*INSTRUCTIONS TO FOLLOW*. An exact transcription of the listing, without its images, is what the answer must contain.
((
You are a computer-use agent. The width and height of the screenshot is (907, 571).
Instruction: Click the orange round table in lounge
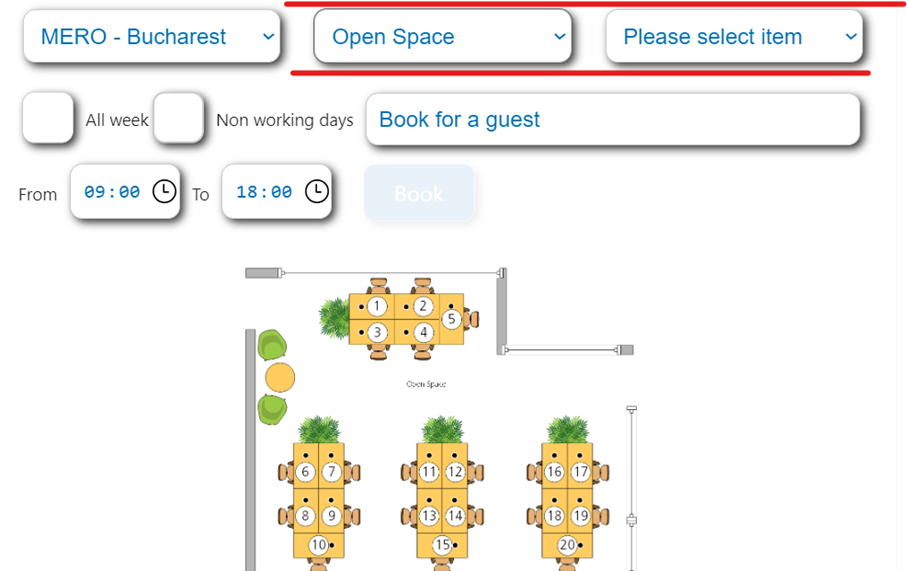[281, 378]
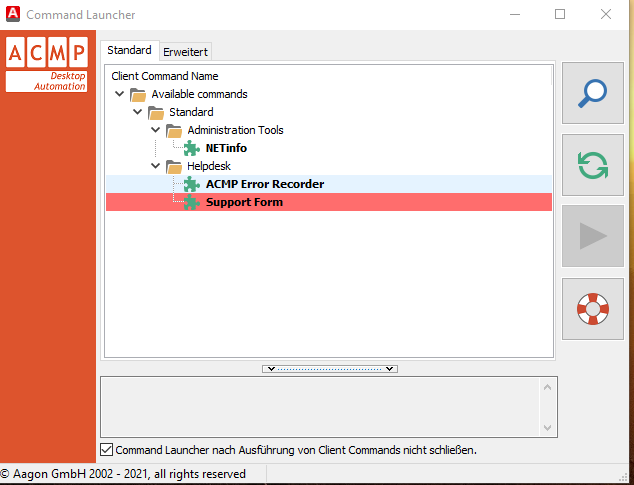Image resolution: width=634 pixels, height=485 pixels.
Task: Click the dotted splitter bar above description
Action: [330, 368]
))
*FINISHED EXERCISE*.
You are a computer-use agent. The width and height of the screenshot is (907, 571).
Instruction: Click the orange round table in lounge
[281, 378]
Image resolution: width=634 pixels, height=485 pixels.
Task: Click the dotted splitter bar above description
Action: [330, 368]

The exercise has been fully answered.